**What you will do**
Copy each of the entries below word for word, without changing anything.

◇ ◇ ◇ ◇ ◇

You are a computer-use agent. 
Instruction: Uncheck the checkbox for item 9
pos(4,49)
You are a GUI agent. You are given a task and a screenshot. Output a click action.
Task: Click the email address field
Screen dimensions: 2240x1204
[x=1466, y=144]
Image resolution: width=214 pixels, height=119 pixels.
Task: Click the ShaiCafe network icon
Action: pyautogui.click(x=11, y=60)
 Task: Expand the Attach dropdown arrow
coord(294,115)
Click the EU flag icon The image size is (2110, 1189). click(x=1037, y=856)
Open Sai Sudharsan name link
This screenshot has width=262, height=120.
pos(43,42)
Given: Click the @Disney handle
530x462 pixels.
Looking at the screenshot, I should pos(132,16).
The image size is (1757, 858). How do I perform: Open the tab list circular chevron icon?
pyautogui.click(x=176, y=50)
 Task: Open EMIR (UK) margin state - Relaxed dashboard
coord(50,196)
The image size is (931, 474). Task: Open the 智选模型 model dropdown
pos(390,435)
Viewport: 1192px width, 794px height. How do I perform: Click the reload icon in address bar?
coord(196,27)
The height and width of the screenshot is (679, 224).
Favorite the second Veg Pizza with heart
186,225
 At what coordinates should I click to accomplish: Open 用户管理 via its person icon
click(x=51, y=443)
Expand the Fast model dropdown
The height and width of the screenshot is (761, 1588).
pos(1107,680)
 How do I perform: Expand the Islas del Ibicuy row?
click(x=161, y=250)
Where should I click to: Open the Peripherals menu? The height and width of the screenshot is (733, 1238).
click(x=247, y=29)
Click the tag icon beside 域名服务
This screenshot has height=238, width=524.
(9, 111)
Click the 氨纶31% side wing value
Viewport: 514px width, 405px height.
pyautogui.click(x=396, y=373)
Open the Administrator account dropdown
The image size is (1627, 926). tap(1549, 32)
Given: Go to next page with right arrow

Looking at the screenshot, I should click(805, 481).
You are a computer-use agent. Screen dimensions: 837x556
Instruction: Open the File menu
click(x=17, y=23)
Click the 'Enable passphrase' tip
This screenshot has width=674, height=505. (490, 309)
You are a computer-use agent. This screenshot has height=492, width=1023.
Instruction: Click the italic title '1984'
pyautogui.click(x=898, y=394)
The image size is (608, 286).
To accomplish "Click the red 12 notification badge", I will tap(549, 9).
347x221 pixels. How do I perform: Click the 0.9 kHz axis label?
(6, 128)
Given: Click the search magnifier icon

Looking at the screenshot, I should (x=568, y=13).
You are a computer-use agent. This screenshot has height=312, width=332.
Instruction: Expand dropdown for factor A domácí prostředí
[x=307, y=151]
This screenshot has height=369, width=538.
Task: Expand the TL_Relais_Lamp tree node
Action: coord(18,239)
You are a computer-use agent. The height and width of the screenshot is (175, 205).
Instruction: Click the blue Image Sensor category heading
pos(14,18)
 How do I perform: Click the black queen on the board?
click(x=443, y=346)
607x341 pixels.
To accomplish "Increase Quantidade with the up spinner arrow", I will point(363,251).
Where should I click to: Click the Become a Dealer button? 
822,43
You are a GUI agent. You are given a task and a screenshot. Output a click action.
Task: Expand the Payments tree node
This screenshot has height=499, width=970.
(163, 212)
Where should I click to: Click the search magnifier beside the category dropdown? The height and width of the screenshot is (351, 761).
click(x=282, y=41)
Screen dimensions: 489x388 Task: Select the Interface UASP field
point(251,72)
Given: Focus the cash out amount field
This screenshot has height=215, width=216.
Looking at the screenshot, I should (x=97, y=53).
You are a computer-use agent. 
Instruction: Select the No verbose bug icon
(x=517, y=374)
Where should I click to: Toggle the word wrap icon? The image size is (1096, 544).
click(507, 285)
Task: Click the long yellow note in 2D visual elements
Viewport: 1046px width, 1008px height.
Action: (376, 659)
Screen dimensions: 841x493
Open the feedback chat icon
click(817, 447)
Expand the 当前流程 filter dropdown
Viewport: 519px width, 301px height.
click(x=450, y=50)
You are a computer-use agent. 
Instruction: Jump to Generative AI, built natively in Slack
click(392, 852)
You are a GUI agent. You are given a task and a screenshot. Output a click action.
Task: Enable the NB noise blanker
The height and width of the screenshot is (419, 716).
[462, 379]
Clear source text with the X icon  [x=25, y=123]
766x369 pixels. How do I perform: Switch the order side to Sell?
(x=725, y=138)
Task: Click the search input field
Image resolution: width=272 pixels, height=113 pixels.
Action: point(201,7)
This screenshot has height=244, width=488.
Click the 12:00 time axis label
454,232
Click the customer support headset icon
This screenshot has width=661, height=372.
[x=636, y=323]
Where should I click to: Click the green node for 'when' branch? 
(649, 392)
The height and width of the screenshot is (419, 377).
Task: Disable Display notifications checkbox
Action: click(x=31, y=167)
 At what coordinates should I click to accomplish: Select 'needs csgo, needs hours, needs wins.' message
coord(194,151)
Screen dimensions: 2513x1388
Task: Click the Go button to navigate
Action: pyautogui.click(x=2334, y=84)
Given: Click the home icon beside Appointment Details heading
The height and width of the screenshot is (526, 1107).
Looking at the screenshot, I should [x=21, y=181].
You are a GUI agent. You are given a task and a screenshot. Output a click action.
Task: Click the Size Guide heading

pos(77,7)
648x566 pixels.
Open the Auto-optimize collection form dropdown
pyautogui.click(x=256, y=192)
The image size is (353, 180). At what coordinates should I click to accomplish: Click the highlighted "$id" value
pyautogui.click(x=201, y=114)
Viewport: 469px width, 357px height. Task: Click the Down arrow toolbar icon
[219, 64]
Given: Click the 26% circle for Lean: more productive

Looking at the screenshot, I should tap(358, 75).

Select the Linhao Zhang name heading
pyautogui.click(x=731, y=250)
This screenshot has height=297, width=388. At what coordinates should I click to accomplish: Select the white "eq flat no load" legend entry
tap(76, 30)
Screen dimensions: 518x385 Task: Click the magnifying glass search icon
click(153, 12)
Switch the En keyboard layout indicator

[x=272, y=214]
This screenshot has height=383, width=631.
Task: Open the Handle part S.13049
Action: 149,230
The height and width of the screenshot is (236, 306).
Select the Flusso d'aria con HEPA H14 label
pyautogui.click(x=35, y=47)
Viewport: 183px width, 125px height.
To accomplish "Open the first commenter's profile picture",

◇ ◇ ◇ ◇ ◇

**Task response**
You are a computer-use agent. 
Instruction: Uncheck the checkbox for item 9
pos(4,49)
You are a GUI agent. You are given a task and a screenshot. Output a click action.
Task: Click the email address field
Screen dimensions: 2240x1204
[x=1466, y=144]
Image resolution: width=214 pixels, height=119 pixels.
Task: Click the ShaiCafe network icon
Action: pyautogui.click(x=11, y=60)
 Task: Expand the Attach dropdown arrow
coord(294,115)
Click the EU flag icon The image size is (2110, 1189). click(x=1037, y=856)
Open Sai Sudharsan name link
This screenshot has width=262, height=120.
pos(43,42)
Given: Click the @Disney handle
530x462 pixels.
Looking at the screenshot, I should pos(132,16).
The image size is (1757, 858). How do I perform: Open the tab list circular chevron icon?
pyautogui.click(x=176, y=50)
 Task: Open EMIR (UK) margin state - Relaxed dashboard
coord(50,196)
The image size is (931, 474). Task: Open the 智选模型 model dropdown
pos(390,435)
Viewport: 1192px width, 794px height. How do I perform: Click the reload icon in address bar?
coord(196,27)
The height and width of the screenshot is (679, 224).
Favorite the second Veg Pizza with heart
186,225
 At what coordinates should I click to accomplish: Open 用户管理 via its person icon
click(x=51, y=443)
Expand the Fast model dropdown
The height and width of the screenshot is (761, 1588).
pos(1107,680)
 How do I perform: Expand the Islas del Ibicuy row?
click(x=161, y=250)
Where should I click to: Open the Peripherals menu? The height and width of the screenshot is (733, 1238).
click(x=247, y=29)
Click the tag icon beside 域名服务
This screenshot has height=238, width=524.
(9, 111)
Click the 氨纶31% side wing value
Viewport: 514px width, 405px height.
pyautogui.click(x=396, y=373)
Open the Administrator account dropdown
The image size is (1627, 926). tap(1549, 32)
Given: Go to next page with right arrow

Looking at the screenshot, I should click(805, 481).
You are a computer-use agent. Screen dimensions: 837x556
Instruction: Open the File menu
click(x=17, y=23)
Click the 'Enable passphrase' tip
This screenshot has width=674, height=505. (490, 309)
You are a computer-use agent. This screenshot has height=492, width=1023.
Instruction: Click the italic title '1984'
pyautogui.click(x=898, y=394)
The image size is (608, 286).
To accomplish "Click the red 12 notification badge", I will tap(549, 9).
347x221 pixels. How do I perform: Click the 0.9 kHz axis label?
(6, 128)
Given: Click the search magnifier icon

Looking at the screenshot, I should (x=568, y=13).
You are a computer-use agent. This screenshot has height=312, width=332.
Instruction: Expand dropdown for factor A domácí prostředí
[x=307, y=151]
This screenshot has height=369, width=538.
Task: Expand the TL_Relais_Lamp tree node
Action: coord(18,239)
You are a computer-use agent. The height and width of the screenshot is (175, 205).
Instruction: Click the blue Image Sensor category heading
pos(14,18)
 How do I perform: Click the black queen on the board?
click(x=443, y=346)
607x341 pixels.
To accomplish "Increase Quantidade with the up spinner arrow", I will point(363,251).
Where should I click to: Click the Become a Dealer button? 
822,43
You are a GUI agent. You are given a task and a screenshot. Output a click action.
Task: Expand the Payments tree node
This screenshot has height=499, width=970.
(163, 212)
Where should I click to: Click the search magnifier beside the category dropdown? The height and width of the screenshot is (351, 761).
click(x=282, y=41)
Screen dimensions: 489x388 Task: Select the Interface UASP field
point(251,72)
Given: Focus the cash out amount field
This screenshot has height=215, width=216.
Looking at the screenshot, I should (x=97, y=53).
You are a computer-use agent. 
Instruction: Select the No verbose bug icon
(x=517, y=374)
Where should I click to: Toggle the word wrap icon? The image size is (1096, 544).
click(507, 285)
Task: Click the long yellow note in 2D visual elements
Viewport: 1046px width, 1008px height.
Action: (376, 659)
Screen dimensions: 841x493
Open the feedback chat icon
click(817, 447)
Expand the 当前流程 filter dropdown
Viewport: 519px width, 301px height.
click(x=450, y=50)
You are a computer-use agent. 
Instruction: Jump to Generative AI, built natively in Slack
click(392, 852)
You are a GUI agent. You are given a task and a screenshot. Output a click action.
Task: Enable the NB noise blanker
The height and width of the screenshot is (419, 716).
[462, 379]
Clear source text with the X icon  [x=25, y=123]
766x369 pixels. How do I perform: Switch the order side to Sell?
(x=725, y=138)
Task: Click the search input field
Image resolution: width=272 pixels, height=113 pixels.
Action: point(201,7)
This screenshot has height=244, width=488.
Click the 12:00 time axis label
454,232
Click the customer support headset icon
This screenshot has width=661, height=372.
[x=636, y=323]
Where should I click to: Click the green node for 'when' branch? 
(649, 392)
The height and width of the screenshot is (419, 377).
Task: Disable Display notifications checkbox
Action: click(x=31, y=167)
 At what coordinates should I click to accomplish: Select 'needs csgo, needs hours, needs wins.' message
coord(194,151)
Screen dimensions: 2513x1388
Task: Click the Go button to navigate
Action: pyautogui.click(x=2334, y=84)
Given: Click the home icon beside Appointment Details heading
The height and width of the screenshot is (526, 1107).
Looking at the screenshot, I should [x=21, y=181].
You are a GUI agent. You are given a task and a screenshot. Output a click action.
Task: Click the Size Guide heading

pos(77,7)
648x566 pixels.
Open the Auto-optimize collection form dropdown
pyautogui.click(x=256, y=192)
The image size is (353, 180). At what coordinates should I click to accomplish: Click the highlighted "$id" value
pyautogui.click(x=201, y=114)
Viewport: 469px width, 357px height. Task: Click the Down arrow toolbar icon
[219, 64]
Given: Click the 26% circle for Lean: more productive

Looking at the screenshot, I should tap(358, 75).

Select the Linhao Zhang name heading
pyautogui.click(x=731, y=250)
This screenshot has height=297, width=388. At what coordinates should I click to accomplish: Select the white "eq flat no load" legend entry
tap(76, 30)
Screen dimensions: 518x385 Task: Click the magnifying glass search icon
click(153, 12)
Switch the En keyboard layout indicator

[x=272, y=214]
This screenshot has height=383, width=631.
Task: Open the Handle part S.13049
Action: 149,230
The height and width of the screenshot is (236, 306).
Select the Flusso d'aria con HEPA H14 label
pyautogui.click(x=35, y=47)
Viewport: 183px width, 125px height.
To accomplish "Open the first commenter's profile picture",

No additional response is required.